Riley to Tanner after he took a toy away from her:

"No! Tanner, you have to be nice! Jesus says for you to be nice. So give that back or Jesus is gonna zap you." (hmmm... maybe our FHE lesson on Justice and Mercy was a bit too heavy?)

Bailey, hugging me tight as I put her to bed:

"Oh, Mommy! I love you so much too much! (squeeze.) Now go away."

Tanner to me this morning:

"Mom! Your boys are back! You can talk again! The frog went out of your froat and now your boys are back!" (I think he truly envisions my "boys"- ie, voice- battling that mean old frog out of my throat?)

Tanner to Bailey after she grabs his swim trunks to wear:

"No, Bailey! Jesus sent you to earth to be a girl! You can't change your mind!" (this ironic from our boy who was wearing a tutu last week.)

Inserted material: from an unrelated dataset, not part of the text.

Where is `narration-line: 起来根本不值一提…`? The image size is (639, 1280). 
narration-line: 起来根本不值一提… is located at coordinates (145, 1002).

Sydney approaches Grandma during their visit in May after Grandpa was teasing her

"Gwamma- Gwampa said "Pee Pee Spider" to me! Make him stop that out!" (for the record, he said "creepy creepy spider" and she wanted him to cut it out. Grandma is the authority on making Grandpa stop things out.)


Julie Konchar said...

Thank you for providing more manna from heaven--aka--things that come out of the mouthes of your kids! Just do one of these posts a week, with pictures, and I will be a happy camper.

Julie Konchar said...

Don't post this comment--
You are hilarious. I was wondering who would post anonymously on my blog...
I would love to come make you green smoothies! But of course in the interest of fairness, I would also have to make you cookies too. The shakes are awesome. I don't think I'll ever eat fruit again, that hasn't first been pureed into baby food. Today's shake had an apple, plum, baby carrots, blackberries, banana, blueberries and spinach. So much for a rainbow. But do I feel fruitishly superior! (hint: I do)
And you know it was my trip to your house that inshpired all my attempts at taking an interest in housekeeping! Oh bomblike one!

Konchar Family said...

Oh and I forgot, what the heckie is a Magic Bullet? Sounds like a monster enima, but if it were, why would you be so excited about it? Do I need a Magic Bullet? Please advise.

Julie Konchar said...

I love it! Kelly B! Brings me right back to first grade. So I will definitely check out the Magic Bullet. And you posted my "don't post this comment"!
I can see how this is going to go.
I want to go camping just us and our kids. No husbands. Because I really don't like camping and I don't think you do either, so how much fun would that be? Plus, I would then be able to feed my children bona fide crap and not feel bad about it cause, you know, camping! We would probably laugh so hard we would hurt ourselves and then poor Carter would have to take over (his not-so-secret wish, I'm sure) and Taylor could be Julie the cruise director from Love Boat (but let's leave out the cocaine habit, shall we?) and our younger children could just meander around the site, covered in camp filth. It would be a dream come true...

Julie Konchar said...

Oh, and I keep forgetting to mention this, but I figured out who Riley reminds me of: Denise Richards. Looks just like her. But of course the similarities end there. I mean, you don't dress your daughter like a skank, so that is where the comparisons end. But I think everybody needs a Hollywood doppleganger. And Bailey's is NOT Bob Newhart!